死亡保険金請求権と民法903条類推適用
 被相続人を保険契約者兼被保険者とし、共同相続人の1人と死亡保険金の受取人とする生命保険契約に基づく死亡保険金請求権について、民法903条の類推適用による特別受益に準じた持戻しを否定した事例
[広島高決2022(令和4)年2月25日 家庭の法と裁判41号50頁]

【事実の概要】

  1. 当事者
    被相続人(1964(昭和39)年生まれ)は2016(平成28)年に死亡した。相続人は、被相続人の母X(1939(昭和14)年生まれ、抗告人)と被相続人の妻Y(1967(昭和42)年生まれ、1997(平成9)年婚姻)である。
  2. 当事者の生活等
    被相続人は、昭和の終わり頃、Xと別居し、Yとの同居を開始した。Yは、被相続人と同居する前に准看護師として1年就労したことがあったが、同居開始後は、被相続人が死亡するまでの間、専業主婦であり、被相続人及びYは、専ら被相続人の収入(トラック運転手)によって生計を維持してきた。自宅は借家である。 被相続人の父(Xの夫)は、2010(平成22)年に死亡した。被相続人は同人の遺産を相続せず、同人とXとの間の長女(被相続人の姉)が同人の自宅不動産を相続した。同不動産には、X、長女及び次女(被相続人の妹)の3人が暮らしている。
  3. 本件保険
    被相続人は、1990(平成2)年8月1日、本件保険1(定期保険特約付終身保険)に加入した。当初、受取人を被相続人の父としたが、Yとの婚姻後、受取人をYに変更した。死亡保険金額は2000万円である(当初3000万円だったがその後減額された。)。 また、被相続人は、2001(平成13)年1月29日、本件保険2(いわゆるがん保険)に加入し、受取人をYとした。死亡保険金額は100万円である。
  4. 死亡保険金
     被相続人は2016(平成28)年に死亡した。相続開始時の遺産評価額の合計は772万3699円であった。遺産分割対象財産の評価額の合計は459万0655円となっていた。なお、遺産の減少について、XはYの不当利得を主張し訴訟提起したが、Xの請求は棄却された。 このように、Xが受取人とされた死亡保険金額は合計2100万円であるところ、これは、相続開始時の遺産総額の約272%、遺産分割の対象財産の評価額の約457%に上る。Xは、民法903条の類推適用による特別受益に準じた持戻しを否定した原審に対して抗告した。

【前提となる最高裁判例とその後の裁判例】
 被相続人が自己を保険契約者及び被保険者とし、共同相続人の1人又は一部の者を保険金受取人と指定して締結した生命保険契約に基づく死亡保険金請求権は、相続財産に属するものではない。
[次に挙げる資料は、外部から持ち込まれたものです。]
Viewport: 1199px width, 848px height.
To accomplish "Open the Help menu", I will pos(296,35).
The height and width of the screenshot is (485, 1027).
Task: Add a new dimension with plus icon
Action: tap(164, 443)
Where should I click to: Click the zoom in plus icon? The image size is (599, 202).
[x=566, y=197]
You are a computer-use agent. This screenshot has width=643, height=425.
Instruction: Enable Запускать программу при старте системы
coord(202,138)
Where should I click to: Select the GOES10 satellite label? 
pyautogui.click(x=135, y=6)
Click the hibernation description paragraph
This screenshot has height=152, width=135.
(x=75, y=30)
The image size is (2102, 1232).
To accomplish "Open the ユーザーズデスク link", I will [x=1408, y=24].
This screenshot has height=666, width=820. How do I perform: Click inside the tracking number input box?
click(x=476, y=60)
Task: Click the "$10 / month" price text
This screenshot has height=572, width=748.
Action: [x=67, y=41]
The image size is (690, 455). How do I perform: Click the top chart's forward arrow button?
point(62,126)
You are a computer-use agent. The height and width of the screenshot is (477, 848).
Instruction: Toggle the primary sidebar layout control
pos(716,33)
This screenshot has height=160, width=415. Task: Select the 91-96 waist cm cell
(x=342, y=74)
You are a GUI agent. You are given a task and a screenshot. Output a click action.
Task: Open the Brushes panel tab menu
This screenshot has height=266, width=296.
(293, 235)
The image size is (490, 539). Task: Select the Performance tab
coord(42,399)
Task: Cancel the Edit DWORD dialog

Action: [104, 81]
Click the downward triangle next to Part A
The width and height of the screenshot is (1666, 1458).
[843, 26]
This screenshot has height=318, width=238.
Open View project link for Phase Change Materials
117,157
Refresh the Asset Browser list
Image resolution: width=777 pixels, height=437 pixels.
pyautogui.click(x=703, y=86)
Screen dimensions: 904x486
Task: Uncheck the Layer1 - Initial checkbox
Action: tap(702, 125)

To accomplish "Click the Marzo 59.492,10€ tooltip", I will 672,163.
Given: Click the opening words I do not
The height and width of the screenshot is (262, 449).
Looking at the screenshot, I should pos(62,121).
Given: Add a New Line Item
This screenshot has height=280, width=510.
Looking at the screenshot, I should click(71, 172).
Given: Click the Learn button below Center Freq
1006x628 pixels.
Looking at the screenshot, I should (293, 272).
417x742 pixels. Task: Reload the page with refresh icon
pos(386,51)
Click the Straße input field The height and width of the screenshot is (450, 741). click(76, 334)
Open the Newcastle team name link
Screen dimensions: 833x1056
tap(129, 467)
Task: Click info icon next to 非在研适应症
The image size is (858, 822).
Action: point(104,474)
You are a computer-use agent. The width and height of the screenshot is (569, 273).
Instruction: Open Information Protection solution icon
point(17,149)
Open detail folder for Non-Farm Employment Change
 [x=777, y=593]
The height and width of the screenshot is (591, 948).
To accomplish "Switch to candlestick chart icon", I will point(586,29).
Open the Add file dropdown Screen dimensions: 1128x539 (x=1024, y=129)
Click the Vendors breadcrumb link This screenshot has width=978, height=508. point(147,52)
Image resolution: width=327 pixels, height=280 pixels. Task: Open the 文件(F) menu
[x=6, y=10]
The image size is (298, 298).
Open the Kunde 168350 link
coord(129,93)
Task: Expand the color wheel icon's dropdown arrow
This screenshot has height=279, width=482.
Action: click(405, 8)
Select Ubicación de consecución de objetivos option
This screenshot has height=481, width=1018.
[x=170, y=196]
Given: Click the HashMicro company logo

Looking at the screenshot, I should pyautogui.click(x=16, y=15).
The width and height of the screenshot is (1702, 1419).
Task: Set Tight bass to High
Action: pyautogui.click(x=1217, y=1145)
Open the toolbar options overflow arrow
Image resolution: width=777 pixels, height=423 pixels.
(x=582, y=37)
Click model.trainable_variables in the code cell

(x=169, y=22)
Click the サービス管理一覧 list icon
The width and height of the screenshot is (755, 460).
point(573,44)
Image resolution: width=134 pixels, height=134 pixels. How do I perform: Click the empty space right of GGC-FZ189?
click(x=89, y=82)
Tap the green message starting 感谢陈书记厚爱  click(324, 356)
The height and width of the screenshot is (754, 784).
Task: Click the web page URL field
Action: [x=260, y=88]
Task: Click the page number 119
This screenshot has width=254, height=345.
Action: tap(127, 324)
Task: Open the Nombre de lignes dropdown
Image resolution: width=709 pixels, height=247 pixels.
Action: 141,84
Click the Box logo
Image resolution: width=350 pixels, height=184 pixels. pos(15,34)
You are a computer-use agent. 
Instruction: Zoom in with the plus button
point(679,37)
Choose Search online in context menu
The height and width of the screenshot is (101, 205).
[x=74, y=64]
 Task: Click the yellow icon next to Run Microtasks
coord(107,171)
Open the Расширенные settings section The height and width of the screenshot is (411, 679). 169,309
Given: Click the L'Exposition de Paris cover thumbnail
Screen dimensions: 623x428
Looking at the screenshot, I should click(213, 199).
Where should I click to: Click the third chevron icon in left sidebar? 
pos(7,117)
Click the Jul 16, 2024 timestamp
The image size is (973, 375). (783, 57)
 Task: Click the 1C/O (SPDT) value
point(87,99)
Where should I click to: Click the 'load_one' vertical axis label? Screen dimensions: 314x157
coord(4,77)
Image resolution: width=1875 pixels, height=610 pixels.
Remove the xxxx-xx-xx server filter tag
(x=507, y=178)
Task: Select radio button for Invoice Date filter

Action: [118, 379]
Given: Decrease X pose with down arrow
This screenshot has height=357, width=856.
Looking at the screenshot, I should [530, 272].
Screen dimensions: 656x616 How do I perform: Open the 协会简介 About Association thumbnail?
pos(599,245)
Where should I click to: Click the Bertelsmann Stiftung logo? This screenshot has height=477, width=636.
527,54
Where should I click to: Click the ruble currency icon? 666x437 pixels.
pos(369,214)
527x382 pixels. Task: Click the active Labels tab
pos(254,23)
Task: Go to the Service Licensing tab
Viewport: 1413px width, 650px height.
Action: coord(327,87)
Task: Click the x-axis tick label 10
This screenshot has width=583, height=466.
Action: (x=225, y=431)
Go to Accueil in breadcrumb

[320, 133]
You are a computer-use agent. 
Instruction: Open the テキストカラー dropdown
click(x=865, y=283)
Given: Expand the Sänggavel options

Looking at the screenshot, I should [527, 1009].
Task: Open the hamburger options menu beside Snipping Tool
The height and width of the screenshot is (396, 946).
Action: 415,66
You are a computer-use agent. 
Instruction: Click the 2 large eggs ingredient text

もっとも、最決平成16年10月29日民集58巻7号1979頁(以下「平成16年最決」という。)は、「保険金の額、この額の遺産の総額に対する比率のほか、同居の有無、被相続人の介護等に対する貢献の度合いなどの保険金受取人である相続人及び他の共同相続人と被相続人との関係、各相続人の生活実態等の諸般の事情を総合考慮して」「保険金受取人である相続人とその他の共同相続人との間に生ずる不公平が民法903条の趣旨に照らし到底是認することができないほどに著しいものであると評価すべき特段の事情が存する場合には、同条の類推適用により、当該死亡保険金請求権は特別受益に準じて持戻しの対象となる」とした。
 「特段の事情」の有無をめぐっては、これまでの裁判例では、平成16年最決が挙げる様々な考慮要素のうち、「保険金の額、この額の遺産の総額に対する比率」が結論を左右する判断要素とされてきた。例えば、肯定例である東京高決平成17年10月27日家月58巻5号94頁の事案は保険金額が遺産総額の約99%であり、同じく肯定例である名古屋高決平成18年3月27日家月58巻10号66頁の事案は約61%であった。他方、否定例である大阪家境支審平成18年3月22日家月58巻10号84頁の事案は約6.1%であった。

【本件決定の概要】
本件死亡保険金の額は、一般的な夫婦における夫を被保険者とする生命保険金の額と比較して、さほど高額なものとはいえないこと、被相続人とその妻Yは、婚姻期間約20年、婚姻前を含めた同居期間約30年の夫婦であり、その間、Yは一貫して専業主婦で、子がなく、被相続人の収入以外に収入を得る手段を得ていなかったこと等を踏まえ、本件死亡保険金は、被相続人の死後、妻の生活を保障する趣旨のものと認められるとした。
その上で、Yは現在54歳の借家住まいであり、本件死亡保険金により生活を保障すべき期間が相当長期間にわたることが見込まれること、これに対し、抗告人Xは、被相続人と長年別居し、生計を別にする母親であり、被相続人の父(抗告人の夫)の遺産であった不動産に長女及び二女と共に暮らしていることなどの事情を併せ考慮した結果、「特段の事情」が存するとは認められないと判断した。

【評価】
 本決定は、保険金額が遺産総額に占める割合だけではなく、平成16年最決が挙げる「保険金受取人である相続人及び他の共同相続人と被相続人との関係、各相続人の生活実態等」をも考慮して「特段の事情」の存否を判断したものであり、従前の裁判例とは異なる特徴を有する。